##### RECORDS TO PROCESS

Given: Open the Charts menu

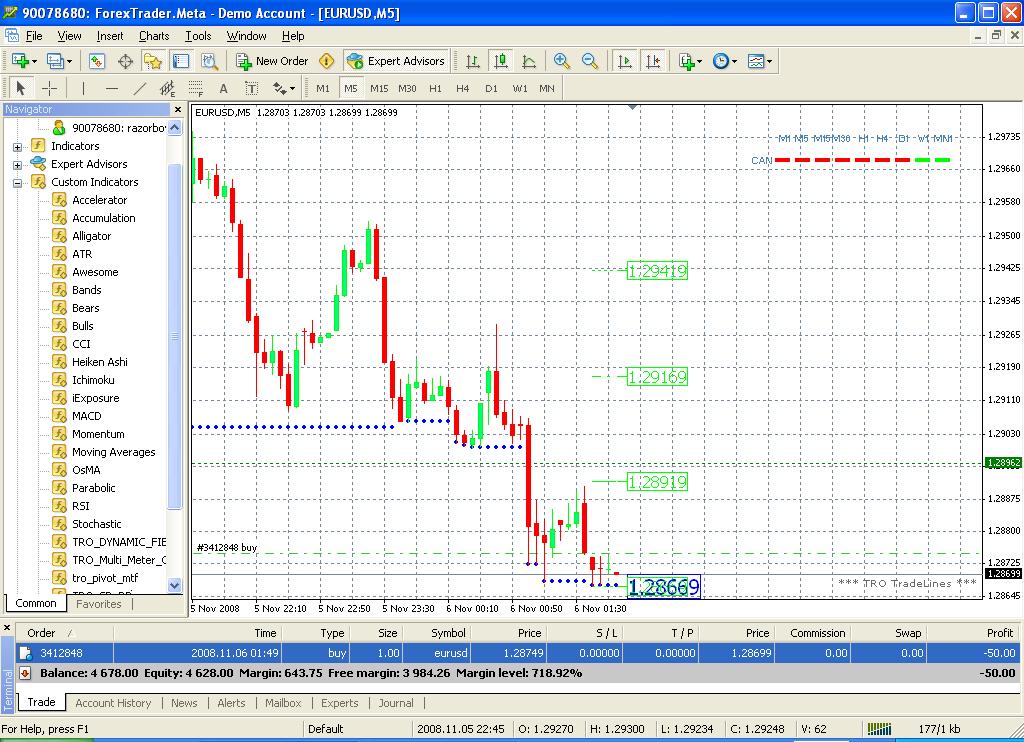Looking at the screenshot, I should [153, 36].
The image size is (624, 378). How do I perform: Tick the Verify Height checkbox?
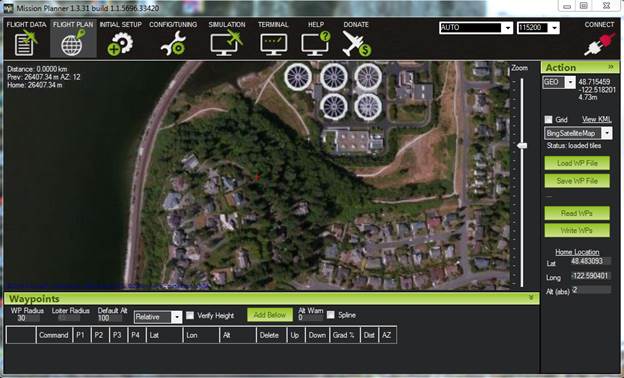click(190, 316)
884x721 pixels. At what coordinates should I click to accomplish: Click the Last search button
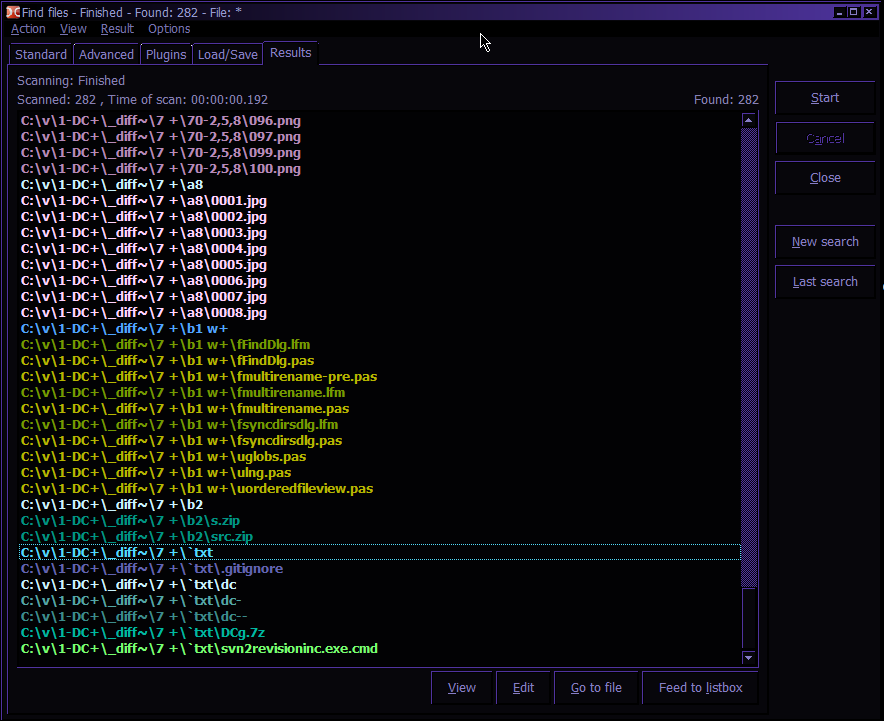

##########

■ **WHAT THE TASK ASKS**: For each entry above, write it out again exactly but leave out any picture.

■ **THE ANSWER**:
Given: Open the Charts menu

Looking at the screenshot, I should [153, 36].
The image size is (624, 378). How do I perform: Tick the Verify Height checkbox?
click(190, 316)
884x721 pixels. At what coordinates should I click to accomplish: Click the Last search button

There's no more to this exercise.